━━━ Supplied data ━━━

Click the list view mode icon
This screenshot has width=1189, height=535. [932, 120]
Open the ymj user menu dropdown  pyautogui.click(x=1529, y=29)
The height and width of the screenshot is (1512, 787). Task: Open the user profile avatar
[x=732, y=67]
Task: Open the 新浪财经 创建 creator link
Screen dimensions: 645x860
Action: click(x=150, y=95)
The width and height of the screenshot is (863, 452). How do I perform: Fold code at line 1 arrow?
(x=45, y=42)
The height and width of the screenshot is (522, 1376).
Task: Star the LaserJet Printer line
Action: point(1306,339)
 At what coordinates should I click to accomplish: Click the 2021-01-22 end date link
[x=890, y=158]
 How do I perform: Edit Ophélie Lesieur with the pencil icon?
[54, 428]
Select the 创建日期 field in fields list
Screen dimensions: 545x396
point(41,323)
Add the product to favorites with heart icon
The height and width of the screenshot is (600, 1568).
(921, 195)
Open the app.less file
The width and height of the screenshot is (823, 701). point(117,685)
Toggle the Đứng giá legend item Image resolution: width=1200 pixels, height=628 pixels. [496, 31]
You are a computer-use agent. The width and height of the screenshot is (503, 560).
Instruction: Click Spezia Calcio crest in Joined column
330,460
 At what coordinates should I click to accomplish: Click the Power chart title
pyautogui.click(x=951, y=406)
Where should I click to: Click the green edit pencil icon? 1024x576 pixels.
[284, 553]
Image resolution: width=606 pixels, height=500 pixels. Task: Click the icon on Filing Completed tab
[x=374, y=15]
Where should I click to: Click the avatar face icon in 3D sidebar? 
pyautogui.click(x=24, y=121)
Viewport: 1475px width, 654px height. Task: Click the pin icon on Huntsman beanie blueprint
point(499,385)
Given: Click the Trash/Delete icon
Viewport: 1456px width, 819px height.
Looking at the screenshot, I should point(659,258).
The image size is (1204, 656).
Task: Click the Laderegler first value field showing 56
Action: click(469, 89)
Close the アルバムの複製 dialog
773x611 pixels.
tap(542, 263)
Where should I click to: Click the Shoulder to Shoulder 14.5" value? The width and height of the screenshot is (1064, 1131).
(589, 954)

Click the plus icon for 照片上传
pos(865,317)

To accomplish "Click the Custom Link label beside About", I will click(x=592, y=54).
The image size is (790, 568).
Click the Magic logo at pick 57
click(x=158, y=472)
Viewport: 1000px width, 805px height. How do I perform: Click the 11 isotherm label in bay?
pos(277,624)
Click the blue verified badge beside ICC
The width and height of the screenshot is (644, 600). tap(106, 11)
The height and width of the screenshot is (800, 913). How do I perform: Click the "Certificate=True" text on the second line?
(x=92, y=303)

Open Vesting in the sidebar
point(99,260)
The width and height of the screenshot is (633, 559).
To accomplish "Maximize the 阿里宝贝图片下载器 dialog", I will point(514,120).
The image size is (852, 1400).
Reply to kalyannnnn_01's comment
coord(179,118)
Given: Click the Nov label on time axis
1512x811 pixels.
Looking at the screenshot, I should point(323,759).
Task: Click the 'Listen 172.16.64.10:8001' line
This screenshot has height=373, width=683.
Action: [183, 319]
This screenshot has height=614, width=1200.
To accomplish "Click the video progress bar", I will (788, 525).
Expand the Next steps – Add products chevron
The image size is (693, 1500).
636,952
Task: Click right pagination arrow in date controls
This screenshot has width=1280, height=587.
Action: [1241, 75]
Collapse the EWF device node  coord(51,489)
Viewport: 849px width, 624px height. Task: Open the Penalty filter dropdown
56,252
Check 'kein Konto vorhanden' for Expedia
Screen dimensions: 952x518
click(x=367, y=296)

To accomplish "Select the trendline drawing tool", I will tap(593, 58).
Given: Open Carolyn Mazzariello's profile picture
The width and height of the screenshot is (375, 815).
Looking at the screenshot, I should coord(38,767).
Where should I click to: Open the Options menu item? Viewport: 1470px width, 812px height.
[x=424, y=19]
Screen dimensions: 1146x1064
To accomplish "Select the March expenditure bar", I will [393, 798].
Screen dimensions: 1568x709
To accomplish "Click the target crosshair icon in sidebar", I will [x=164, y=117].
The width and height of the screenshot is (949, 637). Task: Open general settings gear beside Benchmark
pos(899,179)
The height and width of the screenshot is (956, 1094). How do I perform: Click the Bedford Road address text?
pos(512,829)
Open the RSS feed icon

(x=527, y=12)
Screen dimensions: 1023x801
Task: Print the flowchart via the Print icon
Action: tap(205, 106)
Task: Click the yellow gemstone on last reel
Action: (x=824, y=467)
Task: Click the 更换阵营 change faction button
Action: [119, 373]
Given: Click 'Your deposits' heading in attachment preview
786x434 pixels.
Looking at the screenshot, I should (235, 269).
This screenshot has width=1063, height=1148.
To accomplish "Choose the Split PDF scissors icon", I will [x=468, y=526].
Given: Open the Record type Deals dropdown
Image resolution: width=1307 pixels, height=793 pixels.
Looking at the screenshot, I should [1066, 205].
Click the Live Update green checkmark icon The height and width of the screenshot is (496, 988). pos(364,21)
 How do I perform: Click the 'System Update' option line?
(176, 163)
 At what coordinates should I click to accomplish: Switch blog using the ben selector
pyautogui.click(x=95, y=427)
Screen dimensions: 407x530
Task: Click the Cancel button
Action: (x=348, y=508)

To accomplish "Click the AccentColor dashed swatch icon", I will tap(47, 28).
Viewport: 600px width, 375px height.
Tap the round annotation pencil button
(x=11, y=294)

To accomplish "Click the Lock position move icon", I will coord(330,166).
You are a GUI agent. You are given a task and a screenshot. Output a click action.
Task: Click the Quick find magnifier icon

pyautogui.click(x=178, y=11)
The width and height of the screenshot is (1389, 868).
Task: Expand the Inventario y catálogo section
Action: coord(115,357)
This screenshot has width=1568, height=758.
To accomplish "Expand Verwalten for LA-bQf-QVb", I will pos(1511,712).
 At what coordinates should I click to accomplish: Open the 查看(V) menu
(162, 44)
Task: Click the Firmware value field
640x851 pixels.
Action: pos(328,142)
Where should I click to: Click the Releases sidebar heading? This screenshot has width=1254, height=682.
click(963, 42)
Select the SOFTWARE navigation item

━━━

[What the task asks] Would you copy out all of the entries exactly?

[Your solution]
Click the list view mode icon
This screenshot has width=1189, height=535. [932, 120]
Open the ymj user menu dropdown  pyautogui.click(x=1529, y=29)
The height and width of the screenshot is (1512, 787). Task: Open the user profile avatar
[x=732, y=67]
Task: Open the 新浪财经 创建 creator link
Screen dimensions: 645x860
Action: click(x=150, y=95)
The width and height of the screenshot is (863, 452). How do I perform: Fold code at line 1 arrow?
(x=45, y=42)
The height and width of the screenshot is (522, 1376).
Task: Star the LaserJet Printer line
Action: point(1306,339)
 At what coordinates should I click to accomplish: Click the 2021-01-22 end date link
[x=890, y=158]
 How do I perform: Edit Ophélie Lesieur with the pencil icon?
[54, 428]
Select the 创建日期 field in fields list
Screen dimensions: 545x396
point(41,323)
Add the product to favorites with heart icon
The height and width of the screenshot is (600, 1568).
(921, 195)
Open the app.less file
The width and height of the screenshot is (823, 701). point(117,685)
Toggle the Đứng giá legend item Image resolution: width=1200 pixels, height=628 pixels. [496, 31]
You are a computer-use agent. The width and height of the screenshot is (503, 560).
Instruction: Click Spezia Calcio crest in Joined column
330,460
 At what coordinates should I click to accomplish: Click the Power chart title
pyautogui.click(x=951, y=406)
Where should I click to: Click the green edit pencil icon? 1024x576 pixels.
[284, 553]
Image resolution: width=606 pixels, height=500 pixels. Task: Click the icon on Filing Completed tab
[x=374, y=15]
Where should I click to: Click the avatar face icon in 3D sidebar? 
pyautogui.click(x=24, y=121)
Viewport: 1475px width, 654px height. Task: Click the pin icon on Huntsman beanie blueprint
point(499,385)
Given: Click the Trash/Delete icon
Viewport: 1456px width, 819px height.
Looking at the screenshot, I should point(659,258).
The image size is (1204, 656).
Task: Click the Laderegler first value field showing 56
Action: click(469, 89)
Close the アルバムの複製 dialog
773x611 pixels.
tap(542, 263)
Where should I click to: Click the Shoulder to Shoulder 14.5" value? The width and height of the screenshot is (1064, 1131).
(589, 954)

Click the plus icon for 照片上传
pos(865,317)

To accomplish "Click the Custom Link label beside About", I will click(x=592, y=54).
The image size is (790, 568).
Click the Magic logo at pick 57
click(x=158, y=472)
Viewport: 1000px width, 805px height. How do I perform: Click the 11 isotherm label in bay?
pos(277,624)
Click the blue verified badge beside ICC
The width and height of the screenshot is (644, 600). tap(106, 11)
The height and width of the screenshot is (800, 913). How do I perform: Click the "Certificate=True" text on the second line?
(x=92, y=303)

Open Vesting in the sidebar
point(99,260)
The width and height of the screenshot is (633, 559).
To accomplish "Maximize the 阿里宝贝图片下载器 dialog", I will point(514,120).
The image size is (852, 1400).
Reply to kalyannnnn_01's comment
coord(179,118)
Given: Click the Nov label on time axis
1512x811 pixels.
Looking at the screenshot, I should point(323,759).
Task: Click the 'Listen 172.16.64.10:8001' line
This screenshot has height=373, width=683.
Action: [183, 319]
This screenshot has height=614, width=1200.
To accomplish "Click the video progress bar", I will (788, 525).
Expand the Next steps – Add products chevron
The image size is (693, 1500).
636,952
Task: Click right pagination arrow in date controls
This screenshot has width=1280, height=587.
Action: [1241, 75]
Collapse the EWF device node  coord(51,489)
Viewport: 849px width, 624px height. Task: Open the Penalty filter dropdown
56,252
Check 'kein Konto vorhanden' for Expedia
Screen dimensions: 952x518
click(x=367, y=296)

To accomplish "Select the trendline drawing tool", I will tap(593, 58).
Given: Open Carolyn Mazzariello's profile picture
The width and height of the screenshot is (375, 815).
Looking at the screenshot, I should coord(38,767).
Where should I click to: Open the Options menu item? Viewport: 1470px width, 812px height.
[x=424, y=19]
Screen dimensions: 1146x1064
To accomplish "Select the March expenditure bar", I will [393, 798].
Screen dimensions: 1568x709
To accomplish "Click the target crosshair icon in sidebar", I will [x=164, y=117].
The width and height of the screenshot is (949, 637). Task: Open general settings gear beside Benchmark
pos(899,179)
The height and width of the screenshot is (956, 1094). How do I perform: Click the Bedford Road address text?
pos(512,829)
Open the RSS feed icon

(x=527, y=12)
Screen dimensions: 1023x801
Task: Print the flowchart via the Print icon
Action: tap(205, 106)
Task: Click the yellow gemstone on last reel
Action: (x=824, y=467)
Task: Click the 更换阵营 change faction button
Action: [119, 373]
Given: Click 'Your deposits' heading in attachment preview
786x434 pixels.
Looking at the screenshot, I should (235, 269).
This screenshot has width=1063, height=1148.
To accomplish "Choose the Split PDF scissors icon", I will [x=468, y=526].
Given: Open the Record type Deals dropdown
Image resolution: width=1307 pixels, height=793 pixels.
Looking at the screenshot, I should [1066, 205].
Click the Live Update green checkmark icon The height and width of the screenshot is (496, 988). pos(364,21)
 How do I perform: Click the 'System Update' option line?
(176, 163)
 At what coordinates should I click to accomplish: Switch blog using the ben selector
pyautogui.click(x=95, y=427)
Screen dimensions: 407x530
Task: Click the Cancel button
Action: (x=348, y=508)

To accomplish "Click the AccentColor dashed swatch icon", I will tap(47, 28).
Viewport: 600px width, 375px height.
Tap the round annotation pencil button
(x=11, y=294)

To accomplish "Click the Lock position move icon", I will coord(330,166).
You are a GUI agent. You are given a task and a screenshot. Output a click action.
Task: Click the Quick find magnifier icon

pyautogui.click(x=178, y=11)
The width and height of the screenshot is (1389, 868).
Task: Expand the Inventario y catálogo section
Action: coord(115,357)
This screenshot has width=1568, height=758.
To accomplish "Expand Verwalten for LA-bQf-QVb", I will pos(1511,712).
 At what coordinates should I click to accomplish: Open the 查看(V) menu
(162, 44)
Task: Click the Firmware value field
640x851 pixels.
Action: pos(328,142)
Where should I click to: Click the Releases sidebar heading? This screenshot has width=1254, height=682.
click(963, 42)
Select the SOFTWARE navigation item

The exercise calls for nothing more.